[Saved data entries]
++++++

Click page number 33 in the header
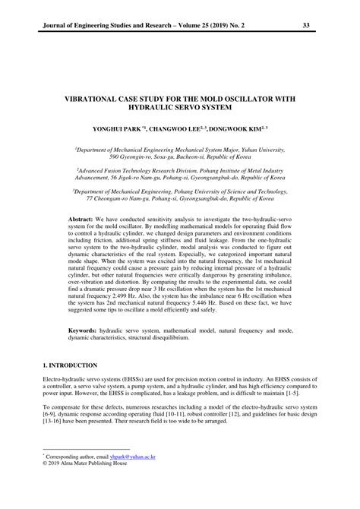pyautogui.click(x=307, y=25)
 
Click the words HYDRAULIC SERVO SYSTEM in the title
pyautogui.click(x=180, y=109)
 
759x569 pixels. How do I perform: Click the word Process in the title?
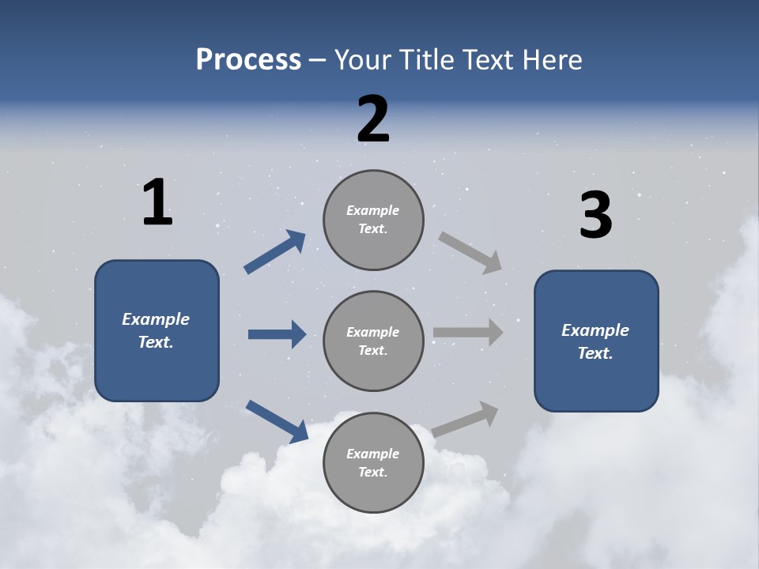[x=248, y=60]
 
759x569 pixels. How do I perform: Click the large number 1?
[x=157, y=202]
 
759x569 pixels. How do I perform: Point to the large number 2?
[x=373, y=119]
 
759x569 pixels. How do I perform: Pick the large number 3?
[x=595, y=215]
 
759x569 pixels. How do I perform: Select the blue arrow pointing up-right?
[x=275, y=251]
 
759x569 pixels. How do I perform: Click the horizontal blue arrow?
[x=277, y=334]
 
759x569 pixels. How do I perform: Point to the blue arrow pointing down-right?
[x=278, y=421]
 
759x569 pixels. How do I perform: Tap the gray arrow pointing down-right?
[x=470, y=253]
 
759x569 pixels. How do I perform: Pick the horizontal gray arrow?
[x=468, y=333]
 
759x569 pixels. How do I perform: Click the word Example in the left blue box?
[x=156, y=319]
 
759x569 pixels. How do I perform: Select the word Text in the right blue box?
[x=595, y=353]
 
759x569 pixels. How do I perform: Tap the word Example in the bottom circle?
[x=373, y=454]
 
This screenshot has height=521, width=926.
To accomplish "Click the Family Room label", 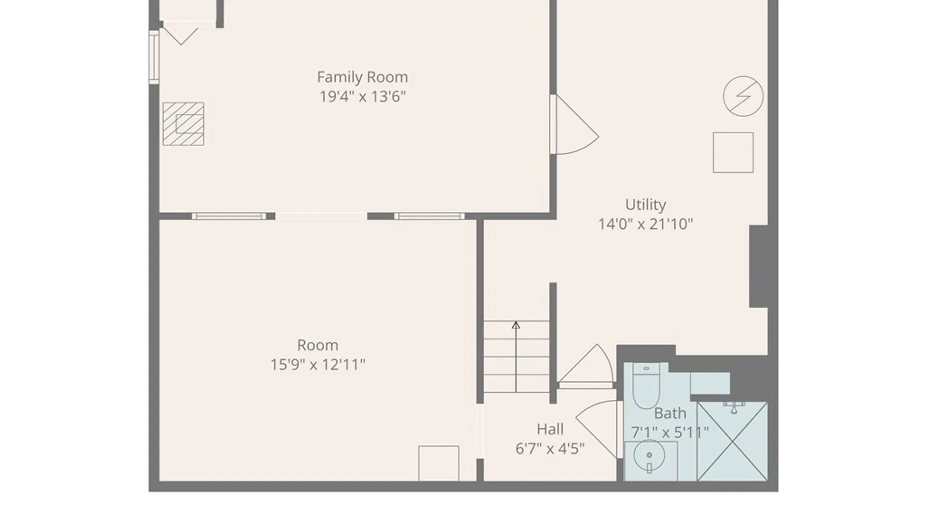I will click(362, 77).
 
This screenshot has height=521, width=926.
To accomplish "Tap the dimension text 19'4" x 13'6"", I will click(362, 96).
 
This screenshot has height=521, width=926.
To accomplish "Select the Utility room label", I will click(645, 205).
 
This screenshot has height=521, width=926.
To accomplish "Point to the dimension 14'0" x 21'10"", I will click(645, 224).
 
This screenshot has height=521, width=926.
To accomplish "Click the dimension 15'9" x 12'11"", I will click(317, 365).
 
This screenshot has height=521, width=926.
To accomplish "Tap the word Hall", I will click(550, 429).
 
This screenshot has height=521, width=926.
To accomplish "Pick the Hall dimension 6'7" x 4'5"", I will click(550, 449).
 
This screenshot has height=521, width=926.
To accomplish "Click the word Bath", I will click(670, 413).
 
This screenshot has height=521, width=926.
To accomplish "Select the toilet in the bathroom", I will click(646, 386).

++++++

EXERCISE DIRECTIONS -
Copy the rows above verbatim, from the line containing "759x569 pixels. How do I perform: Point to the blue" through the line containing "[x=373, y=454]", including both of those lines.

EXERCISE OUTPUT -
759x569 pixels. How do I perform: Point to the blue arrow pointing down-right?
[x=278, y=421]
 
759x569 pixels. How do I perform: Tap the gray arrow pointing down-right?
[x=470, y=253]
 
759x569 pixels. How do I perform: Pick the horizontal gray arrow?
[x=468, y=333]
 
759x569 pixels. How do I perform: Click the word Example in the left blue box?
[x=156, y=319]
 
759x569 pixels. How do I perform: Select the word Text in the right blue box?
[x=595, y=353]
 
759x569 pixels. How do I perform: Tap the word Example in the bottom circle?
[x=373, y=454]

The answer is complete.